Quoted passage:
•••••

Greatest hits album by Skunk Anansie
- Released: 14 September 2009
- Recorded: 1994–2009
- Genre: Alternative rock; punk rock; indie rock; alternative metal; hard rock;
- Label: One Little Indian; Virgin;

Skunk Anansie chronology
| Post Orgasmic Chill (1999) | Smashes and Trashes (2009) | Wonderlustre (2010) |

Singles from Smashes and Trashes
- "Tear the Place Up" Released: 3 July 2009 (Music video and free download only); "Because of You" Released: 14 September 2009; "Squander" Released: 9 November 2009;

= Smashes and Trashes =

Smashes and Trashes is a greatest hits album by the British rock band Skunk Anansie. It is a 15-track career-embracing album and includes three previously unreleased tracks; "Tear the Place Up", "Because of You" and "Squander". The bonus track edition includes acoustic versions of "Weak" and "Because of You". This is the band's first new material since splitting in 2001. The album was released surrounding a greatest hits tour around Europe.

•••••

Supplied information:
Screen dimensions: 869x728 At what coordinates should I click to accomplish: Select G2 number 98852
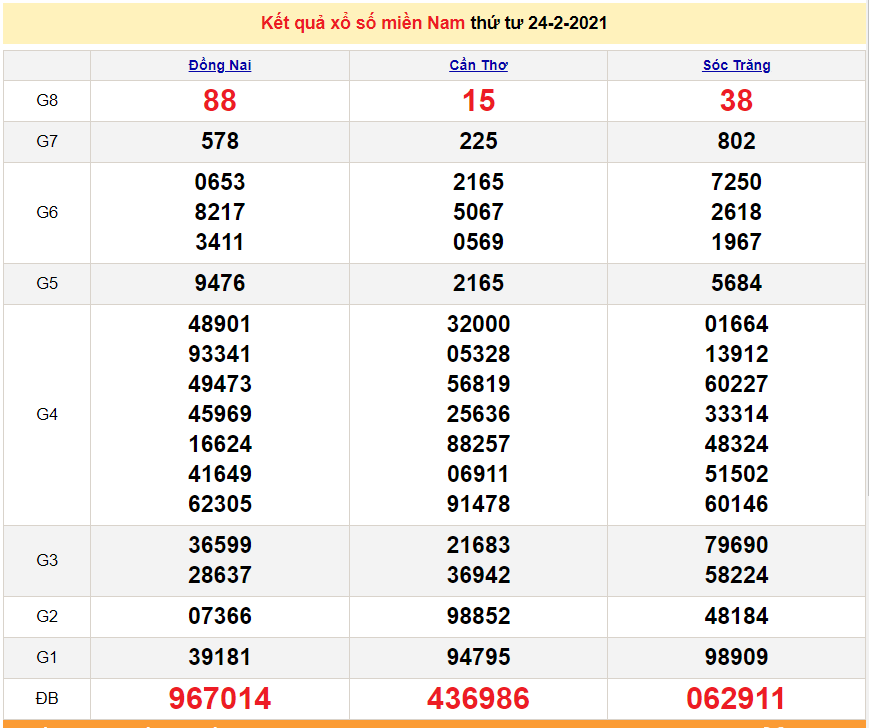pos(478,616)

•••••

Exercise tasks:
#1 Repeat a passage from the Smashes and Trashes album page word for word: begin at the words "Smashes and Trashes is" and stop after "tour around Europe.".
#2 Write the next part of the Smashes and Trashes album page, picking up after its final sentence.
The listing has no connection to the album page shown above.

Answers given:
#1
Smashes and Trashes is a greatest hits album by the British rock band Skunk Anansie. It is a 15-track career-embracing album and includes three previously unreleased tracks; "Tear the Place Up", "Because of You" and "Squander". The bonus track edition includes acoustic versions of "Weak" and "Because of You". This is the band's first new material since splitting in 2001. The album was released surrounding a greatest hits tour around Europe.

#2
On 3 July 2009, the music video for "Tear the Place Up" was posted on My Space. On 10 August 2009 a new video and song, "Because of You", was presented exclusively on Kerrang.com. It was released on 14 September 2009 in the UK, with "Squander" following on 9 November 2009. In 2010. It was awarded a silver certification from the Independent Music Companies Association which indicated sales of at least 30,000 copies throughout Europe.

In Italy the album was certified Gold by the Federation of the Italian Music Industry for sales in excess of 30,000 copies.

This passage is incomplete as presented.